Kolumne Fernsehen: Nichts bewegt sich
Große Lust, sich morgens in der U-Bahn die Nachrichten von Vorvorgestern reinzuziehen? Dafür braucht man nicht mal eine Tageszeitung.
M anchmal stehe ich morgens verschlafen in der U-Bahn und frage mich, wieso die Leute mich bloß so anglotzen. Bad Hair Day? Hab ich was im Gesicht, was da nicht reingehört? Vergessen, mich anzuziehen? 21, 22, 23 – und dann fällt es mir wieder ein, spätestens dann …
Auch bei anderen Fahrgästen über 1,80 Meter Körpergröße beobachte ich ihn gelegentlich, diesen verunsicherten Blick, wenn alle Augen auf sie gerichtet sind – bis sie merken, dass man haarscharf an ihnen vorbeiguckt, auf die Monitore an der Decke. Auch ich kann nicht anders. Kaum einer kann anders. Nur mit Buch oder schlafend kann man sich diesem merkwürdigen Sog entziehen, dem Sog des U-Bahn-Fernsehens.

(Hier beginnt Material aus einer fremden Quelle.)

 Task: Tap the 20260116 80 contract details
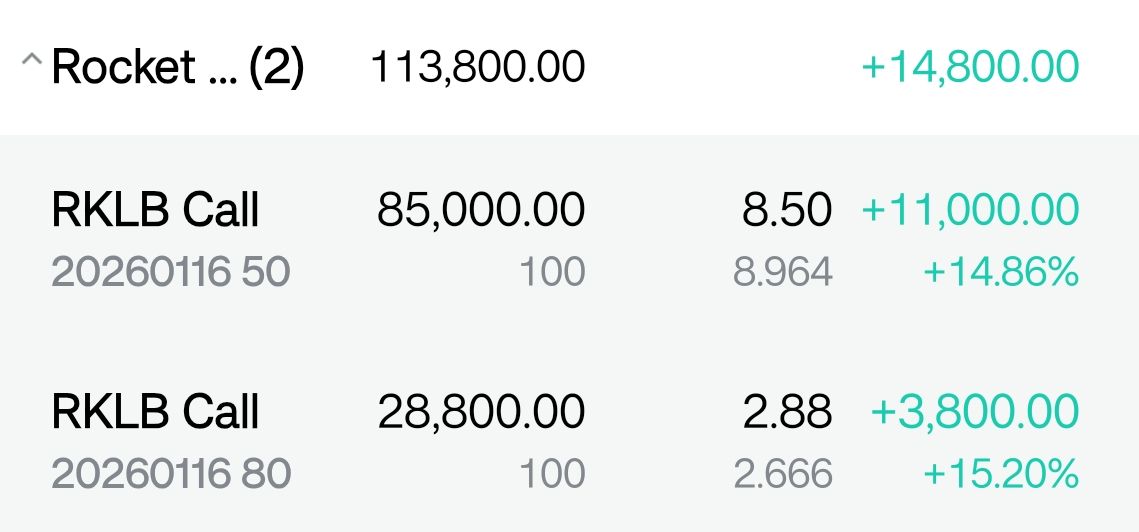[x=170, y=473]
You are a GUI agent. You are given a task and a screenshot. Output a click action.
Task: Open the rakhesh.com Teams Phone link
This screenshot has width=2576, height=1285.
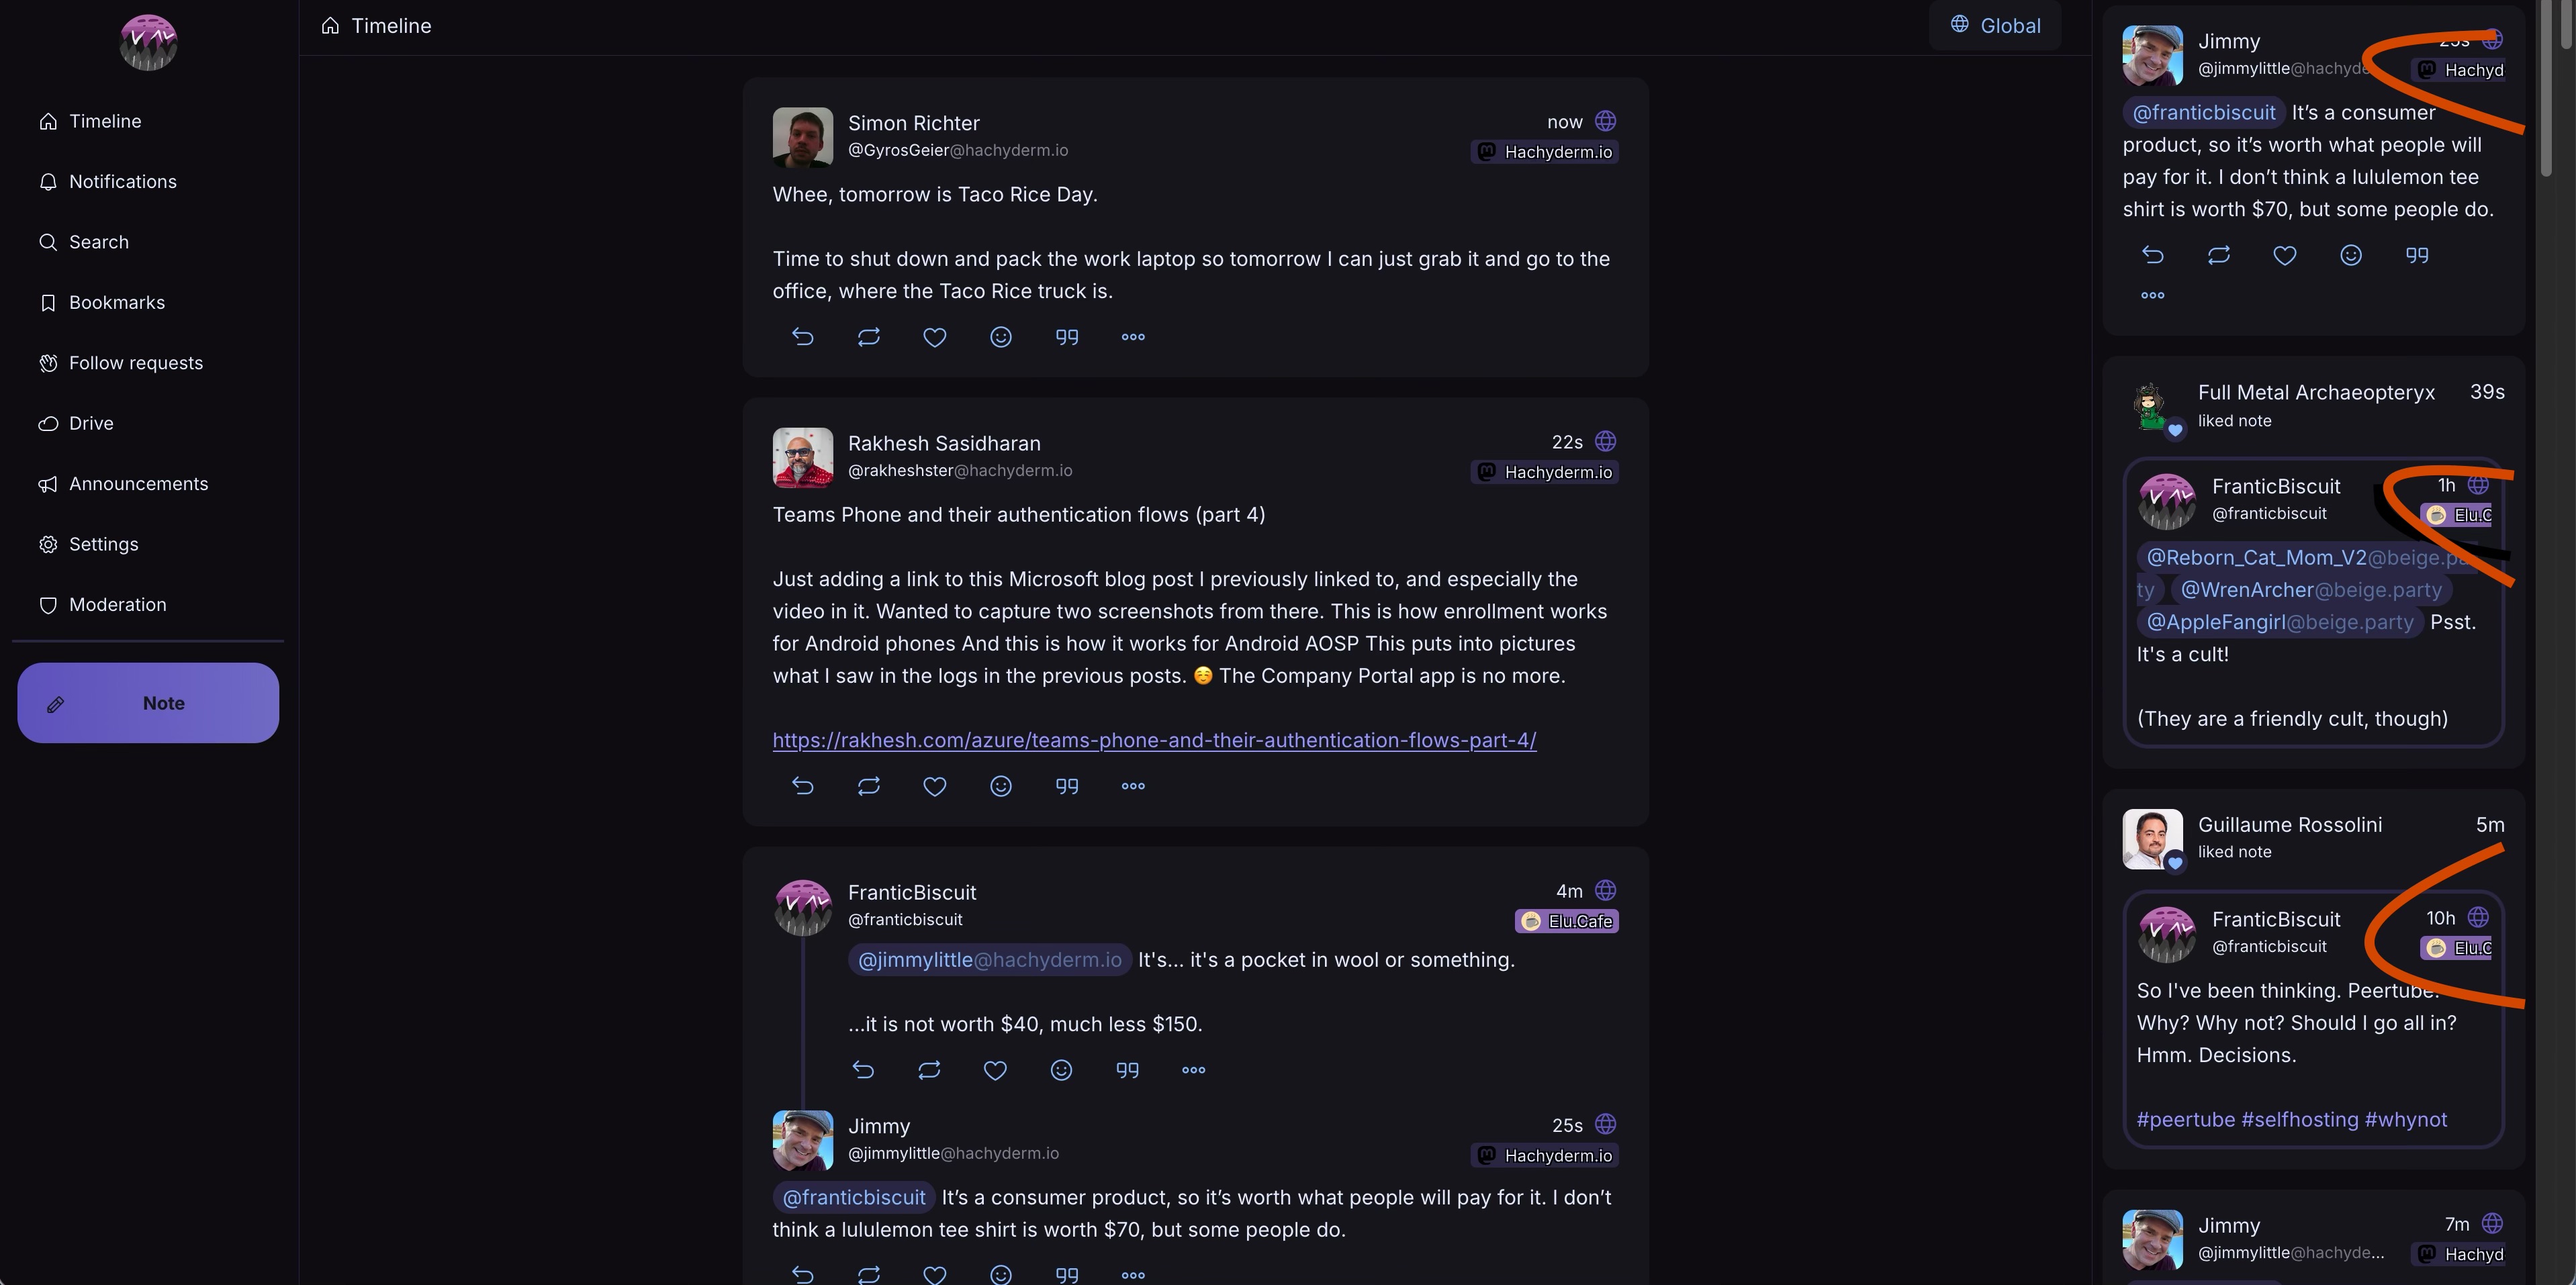1154,741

Wobei das U-Bahn-Fernsehen streng genommen ja gar kein Fernsehen ist, denn weder spricht irgendwer einen Text noch bewegt sich irgendwas. Es gibt nur ein Standbild und dazu ein Textchen, das der visuellen Komponente in Sachen Schlichtheit in nichts nachsteht.
Das mit dem fehlenden Ton verstehe ich ja noch, ist eh schon laut genug im Waggon, mit den „Straßenfeger“-Verkäufern, Straßenfeger-Gipsybands (ist das politisch korrekter als „Zigeuner“ oder nur englischer?) und „Bin gleich da“-Telefonaten – aber warum die Bilder strammstehen müssen, begreife ich nicht. Weil es reicht, dass sich der Zug von der Stelle rührt? Angst vor epileptischen Anfällen bei bewegungssensiblen Pendlern? Antworten gern an kolumne@taz.de, damit ich – zumindest, was das angeht – nicht dumm sterben muss.

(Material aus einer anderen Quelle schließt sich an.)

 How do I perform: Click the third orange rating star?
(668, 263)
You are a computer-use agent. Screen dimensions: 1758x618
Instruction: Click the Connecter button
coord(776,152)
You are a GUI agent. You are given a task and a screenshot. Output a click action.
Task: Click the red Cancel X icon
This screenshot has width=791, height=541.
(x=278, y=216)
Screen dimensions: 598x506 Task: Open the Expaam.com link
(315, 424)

Im Sommerhalbjahr fahre ich kaum U-Bahn und habe trotzdem nicht das Gefühl, irgendwas zu verpassen – erst recht nicht im U-Bahn-Fernsehen. Vorigen Samstag in der U8 habe ich erfahren, dass der Wahlkampf in NRW zu Ende gegangen ist. Eine Nachricht, die mich nicht gerade umgehauen hat, aber wenigstens war sie tagesaktuell.
Anders als die Sportmeldung, Thema Bundesliga-Relegation, in der Hertha-Trainer Otto Rehagel zitiert wurde: „Wir werden in den nächsten Tagen viele Gespräche führen und mit neuem Mut nach Düsseldorf fliegen.“ Das hatte er gleich nach dem Hinspiel im Fernsehen gesagt. Am Donnerstag, zwei Tage zuvor.

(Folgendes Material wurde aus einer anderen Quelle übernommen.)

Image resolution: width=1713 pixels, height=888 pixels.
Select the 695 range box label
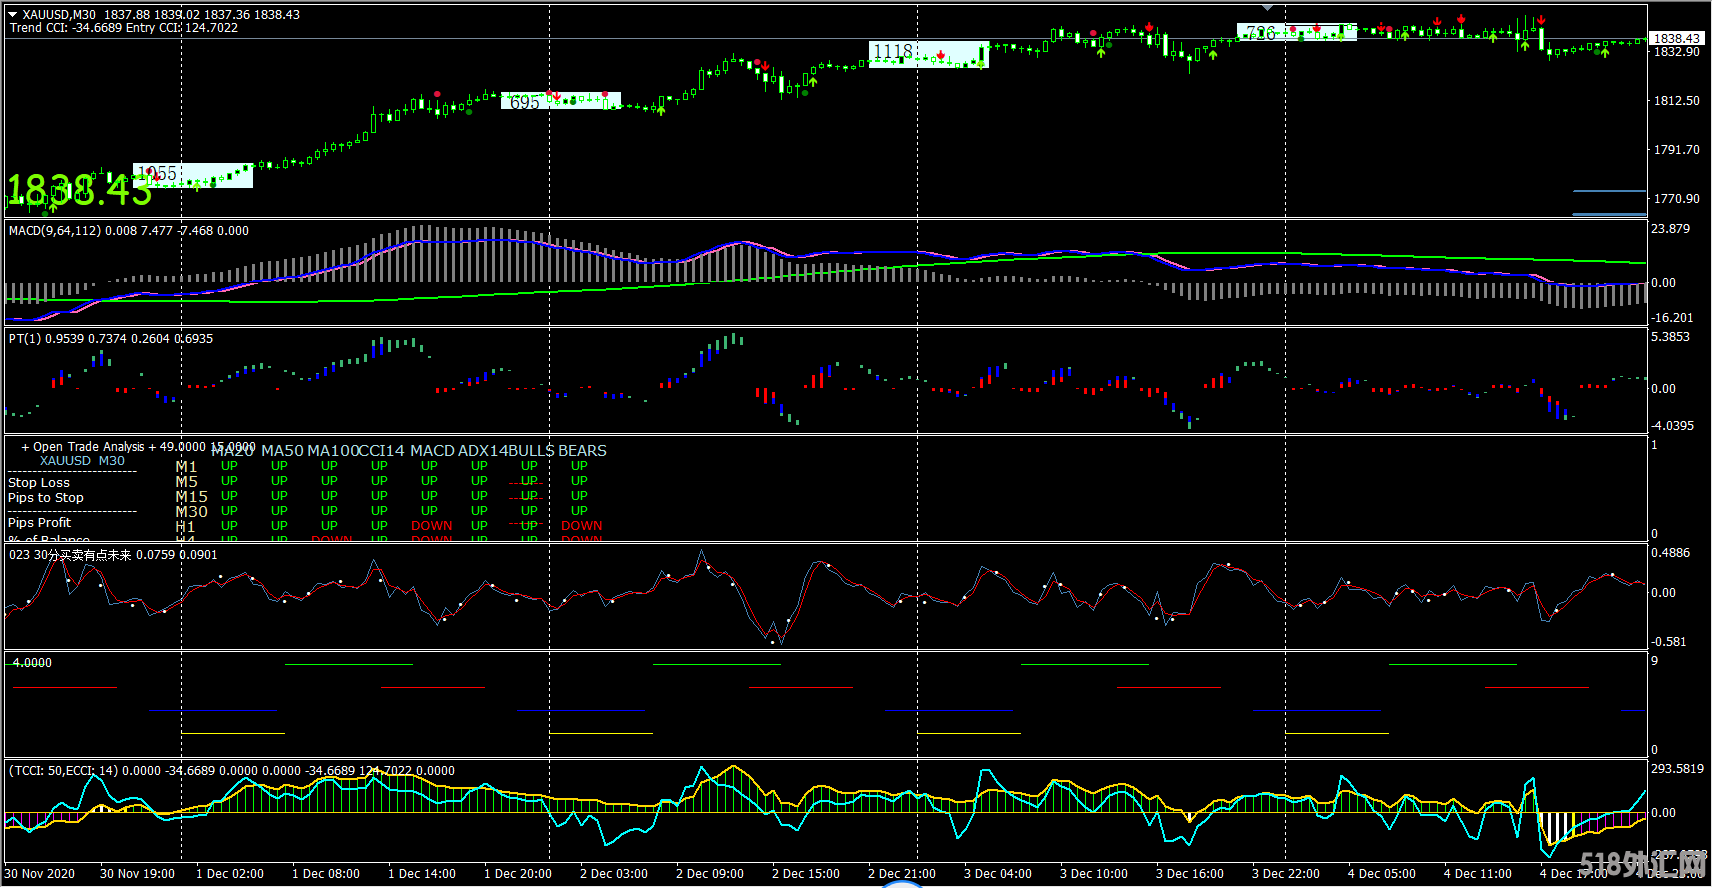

Als Zeitungsjournalist bewegt man sich natürlich auf gaaanz dünnem Eis, wenn man andere Medien für ihre Langsamkeit kritisiert. Wir von der schnellen Truppe sollten zusammenhalten. So-li-da-ri-tät? Ach, scheiß drauf! Als Zeitungsmacher kann man nur neidisch aufs U-Bahn-Fernsehen und seine Macher sein, weil diese Scharlatane verbreiten, was eh schon alle wissen – und trotzdem guckt jeder hin. Zeitungen kauft aber mit dem gleichen Argument kaum noch jemand (sofern Sie diese taz nicht geklaut haben: Schön, dass Sie da sind!).
Beschließen möchte ich diese Kolumne mit einem Tipp aus meiner Lieblingsrubrik im U-Bahn-Fernsehen, „Karriere“: Vor Bewerbungsgesprächen sollte man sich über das jeweilige Unternehmen informieren. Punkt. Jaha, selten wurde eine Binse so gelassen ausgesprochen. Ich bin schon gespannt, was ich beim nächsten Mal im U-Bahn-Fernsehen nicht dazulernen werde.